Text block ->
Target India was established in 2005 by Target Corporation. It is an extension of the headquarters in Minneapolis; team members in both locations collaborate as colleagues. Target India includes 1,500 team members. The predicted growth is 5000 by 2010. Currently there are three locations which are being expanded. Another location is being established in Mysore, a growing city near Bangalore expected to open in 2015.

When presented with the opportunity to study the work environment of Target India, cultivation of corporate culture was particularly intriguing. At Target India there has been a conscious effort to establish a Target culture that is very similar to Target headquarters. The president of Target India told me that the initial assumption was that the cultural differences between the two locations were not relevant and thus it was possible and important to maintain the integrity of Target culture by precisely replicating it in Bangalore.

Target has a very specific company culture which is based on collaboration, work/ life balance, an emphasis on diversity, and minimizing hierarchy. The new CEO Gregg W. Steinhafel expressed the 2008 company vision to be 'the best company ever'. This vision is said to be carried out through the three core values: FFF: fast, fun and friendly, E's of Excellence: energy, enthusiasm, execution equaling excellence, and speed is life. This company rhetoric is pervasive and ubiquitous in the work place, from company stationary to casual conversations between members to training programs.

Input data ->
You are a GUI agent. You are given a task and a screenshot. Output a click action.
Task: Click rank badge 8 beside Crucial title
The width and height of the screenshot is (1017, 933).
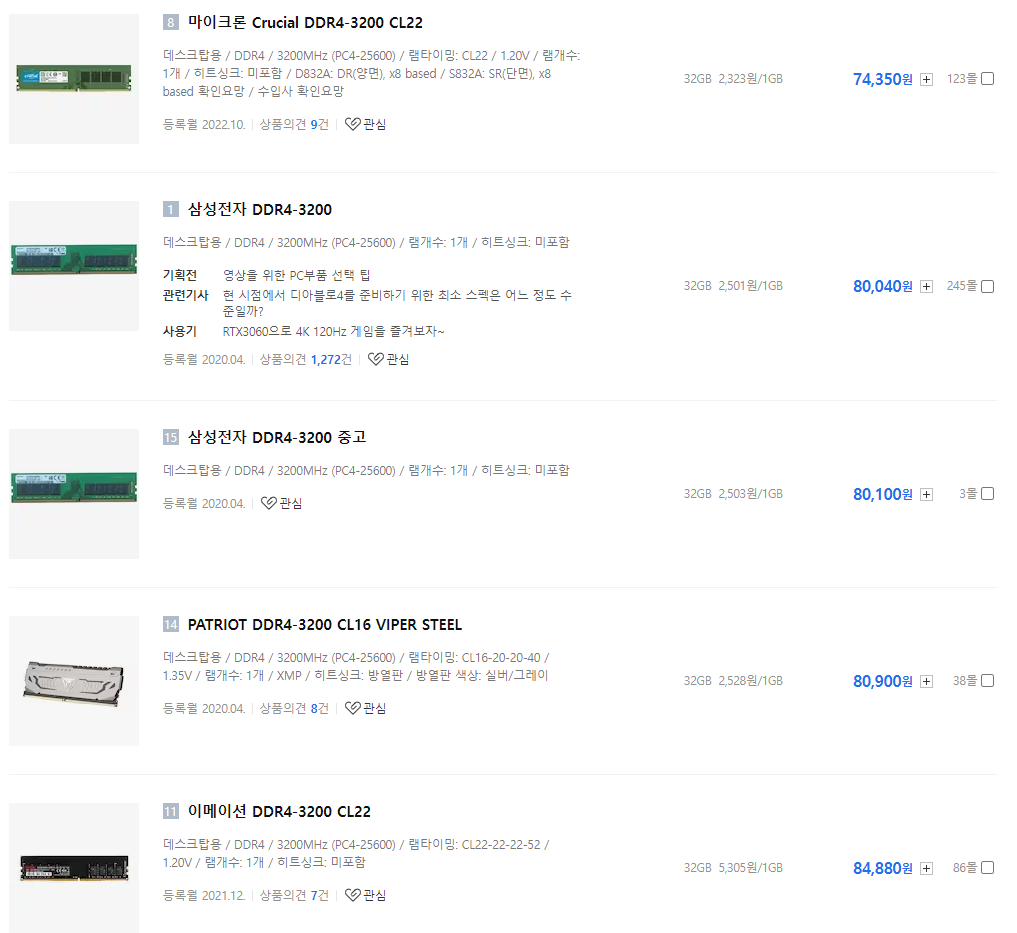tap(171, 23)
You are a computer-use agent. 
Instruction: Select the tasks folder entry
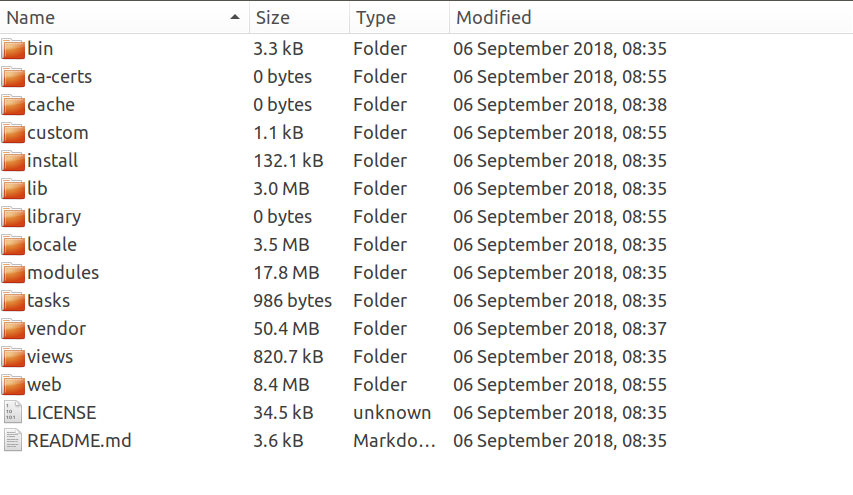pos(48,301)
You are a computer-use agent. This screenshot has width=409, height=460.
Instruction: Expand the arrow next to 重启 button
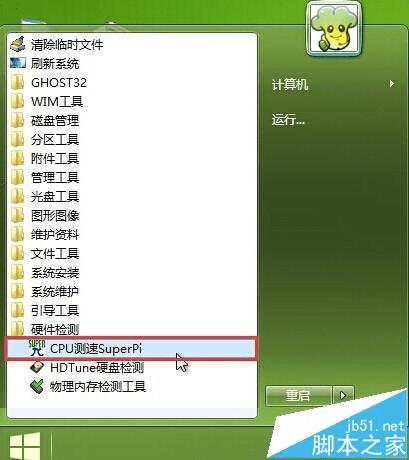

Assignment 1 -> In the text about Target India, how many team members does Target India include?
Assignment 2 -> Please reproduce the Target India text word for word, starting at "Target has a" and ending at "to training programs.".

Exercise answer 1 -> 1,500 team members.

Exercise answer 2 ->
Target has a very specific company culture which is based on collaboration, work/ life balance, an emphasis on diversity, and minimizing hierarchy. The new CEO Gregg W. Steinhafel expressed the 2008 company vision to be 'the best company ever'. This vision is said to be carried out through the three core values: FFF: fast, fun and friendly, E's of Excellence: energy, enthusiasm, execution equaling excellence, and speed is life. This company rhetoric is pervasive and ubiquitous in the work place, from company stationary to casual conversations between members to training programs.